Greetings from Chicago – 13. Cinque giorni di solitudine
La bellezza del viaggiare da soli sta nel poter andare a far colazione in una bettola, decidere di fare una deviazione al Navy Pier e lì fermarsi a guardare una scolaresca di bambini di colore, le femmine con le treccine di perle bianche e rosse, i maschi con l’andatura saltellante di un running back, comprare una birra servita nel bicchiere di plastica e portarsela in giro per poi appoggiarsi ad un palo della luce perchè in quel momento gli altoparlanti passano A Horse With No Name che saranno vent’anni che non la senti, schiantarsi su una panchina vista skyline per farsi un impacco di ghiaccio al piede e salire su un improbabile trabiccolo che ti porta alla sopraelevata che finalmente adesso che stai partendo hai capito che ci sono tre fermate che portano tutte lo stesso nome perchè stanno tutte sulla stessa via che è lunga come la statale del Sempione; e il tutto senza dover rendere conto a nessuno.
October 18th, 2007 at 10:50
leggo i greetings con vivo gusto e mi dico: mestiere usurante, mmh?
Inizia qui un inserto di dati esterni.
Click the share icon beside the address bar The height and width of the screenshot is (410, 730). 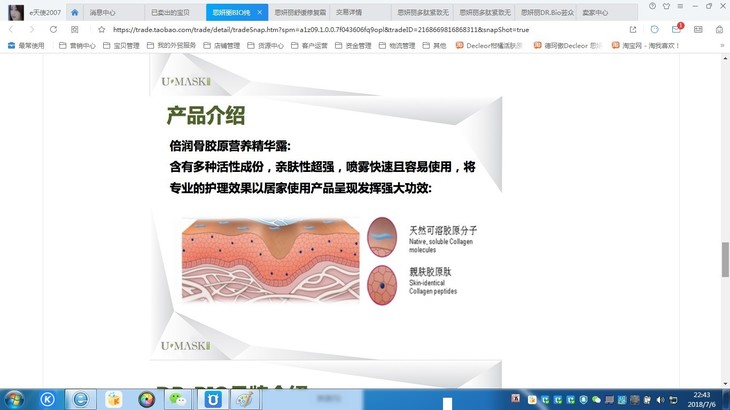tap(632, 30)
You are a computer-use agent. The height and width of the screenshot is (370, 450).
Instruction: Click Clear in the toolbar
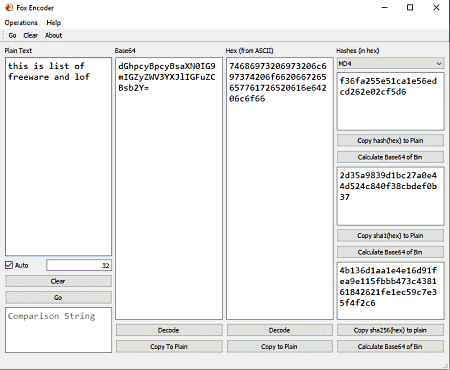pyautogui.click(x=30, y=35)
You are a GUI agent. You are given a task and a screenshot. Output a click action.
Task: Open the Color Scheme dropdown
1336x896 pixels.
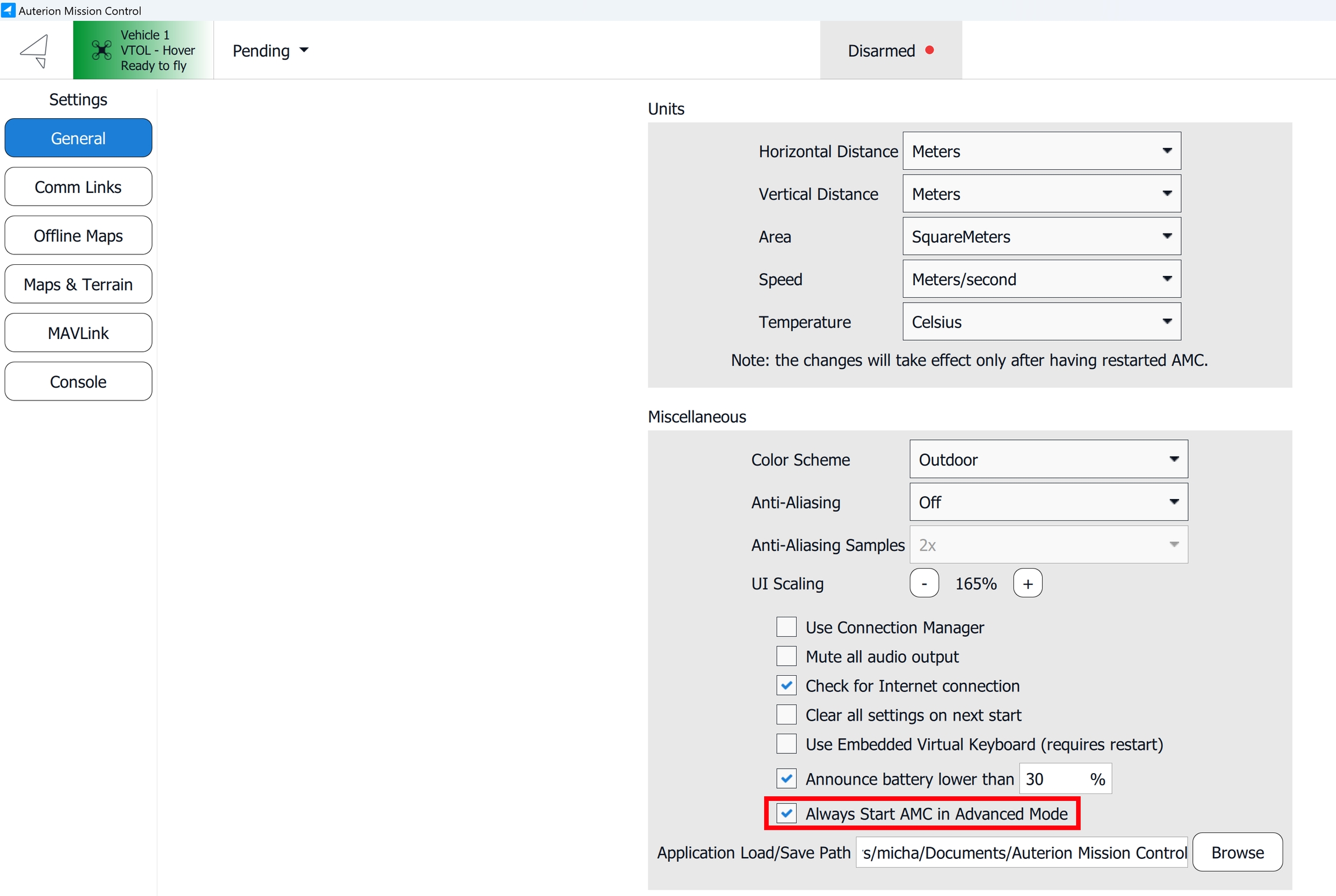(x=1048, y=459)
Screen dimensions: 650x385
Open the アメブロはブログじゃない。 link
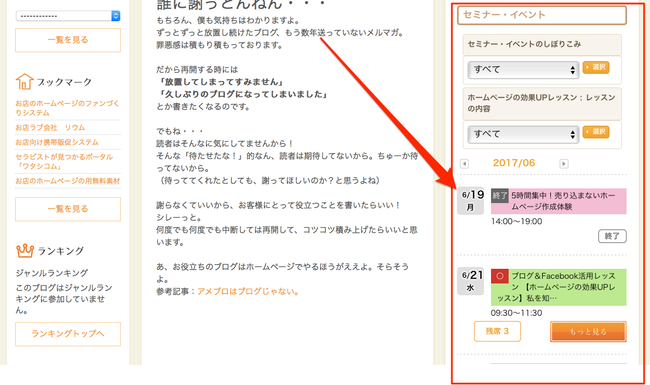(x=248, y=291)
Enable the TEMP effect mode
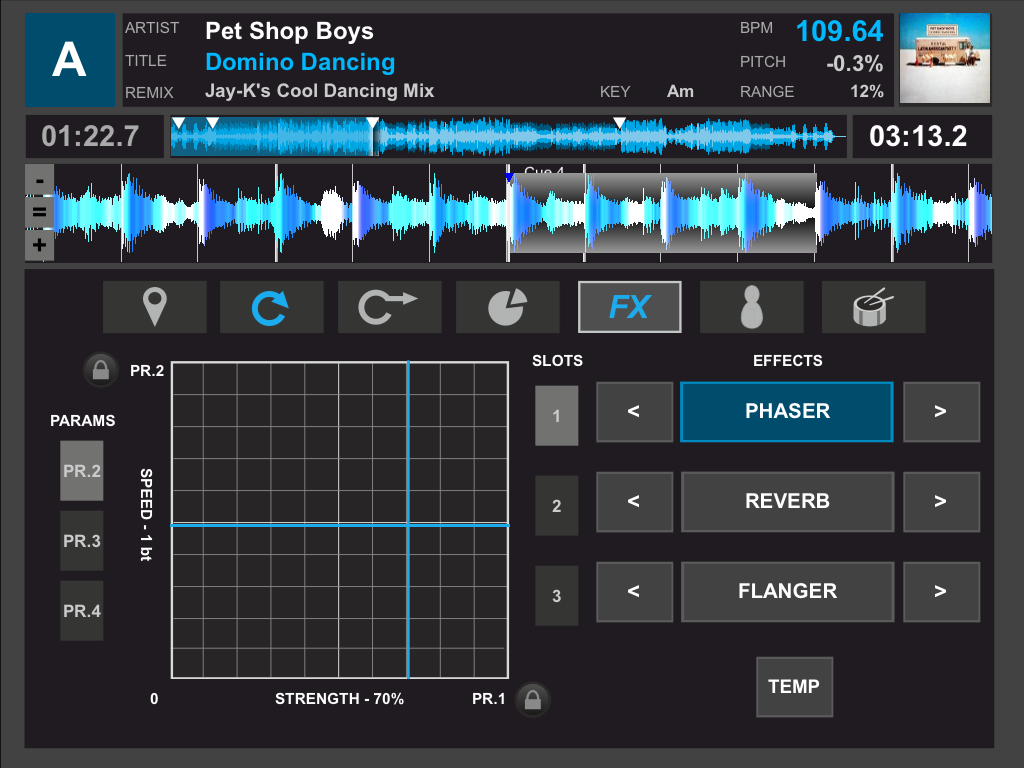The image size is (1024, 768). [794, 687]
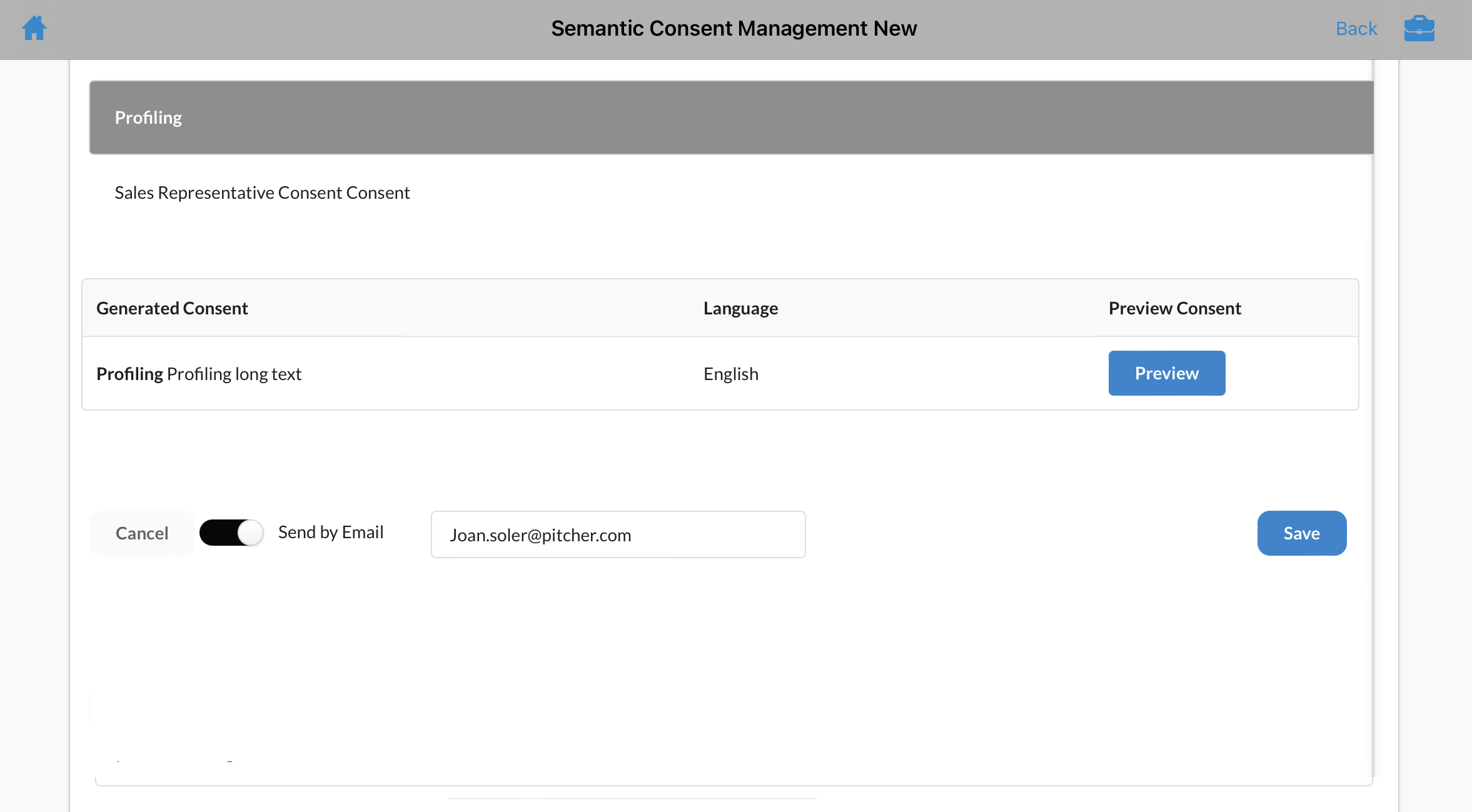Select Sales Representative Consent Consent text

tap(262, 193)
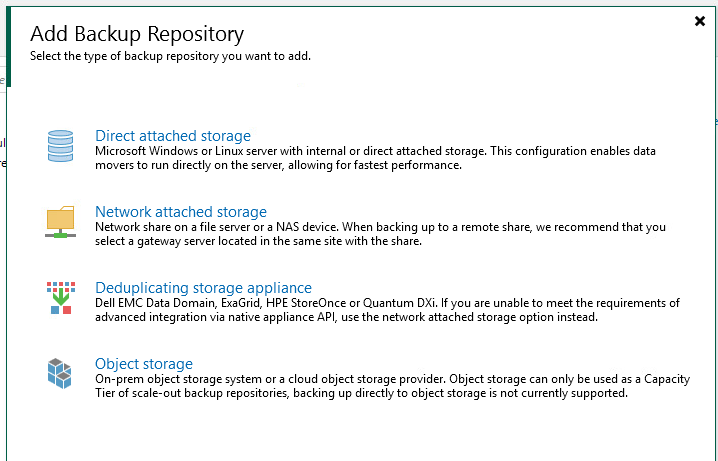
Task: Open the Deduplicating storage appliance option
Action: (203, 288)
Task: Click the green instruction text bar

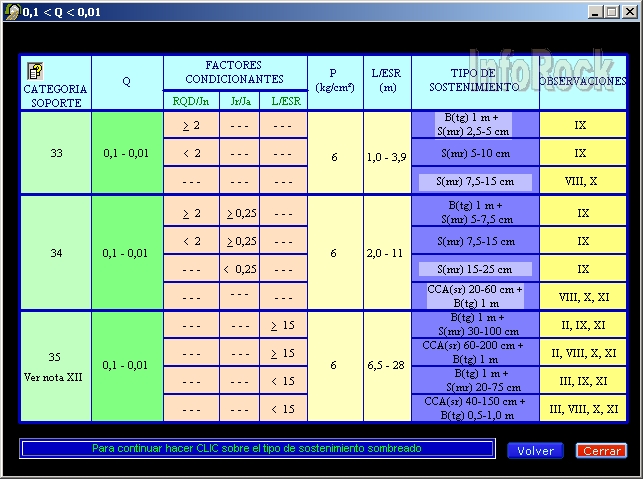Action: click(x=257, y=449)
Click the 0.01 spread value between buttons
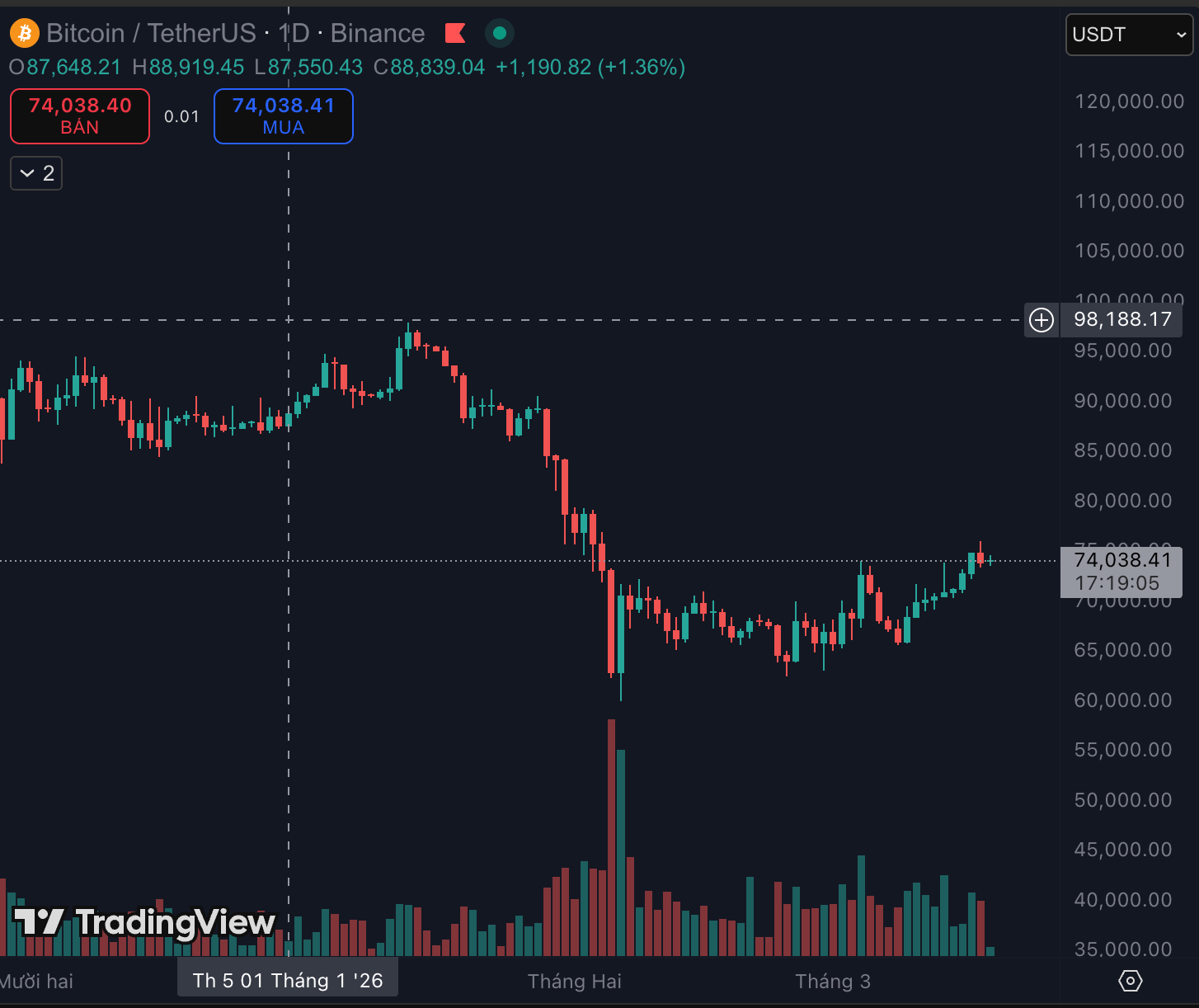The width and height of the screenshot is (1199, 1008). pyautogui.click(x=181, y=116)
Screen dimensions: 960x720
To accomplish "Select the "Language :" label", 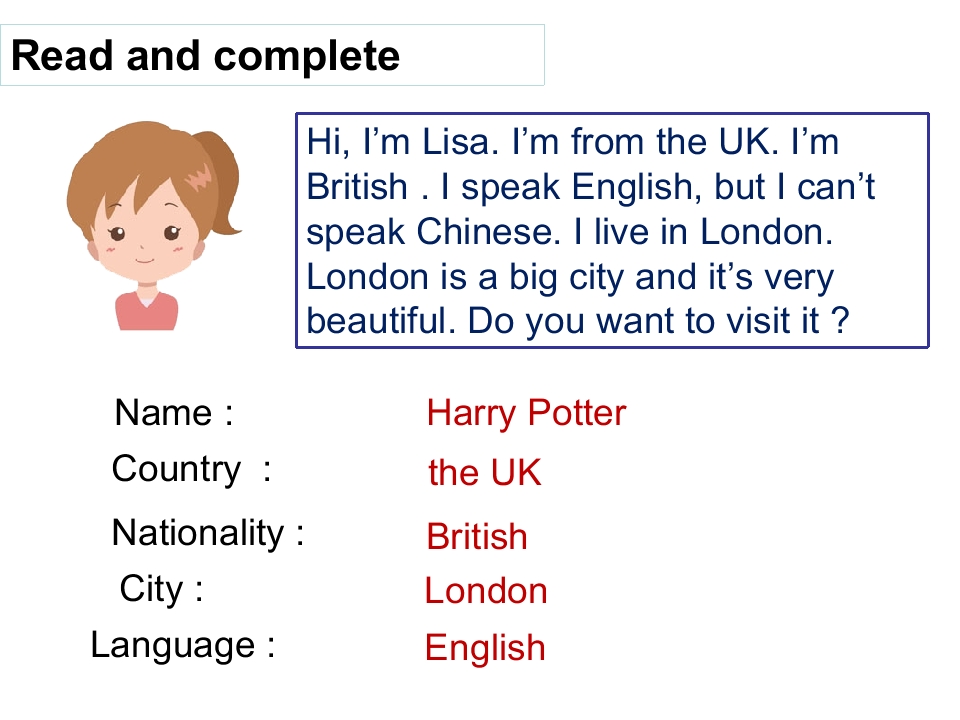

Mi muovo a compassione: qualora dovessere provare nostalgia per questo viaggio a Chicago, mi chiami pure.
Apoggerò la cornetta al vecchio magnetofono e le farò ascoltare A horse with no name insieme a tutti gli altri greatest hits degli America (ho un nastrone, sa)
October 18th, 2007 at 13:23
La invidio come sempre. Lei che se lo vive tutto, il pianeta, senza che il pianeta se ne accorga.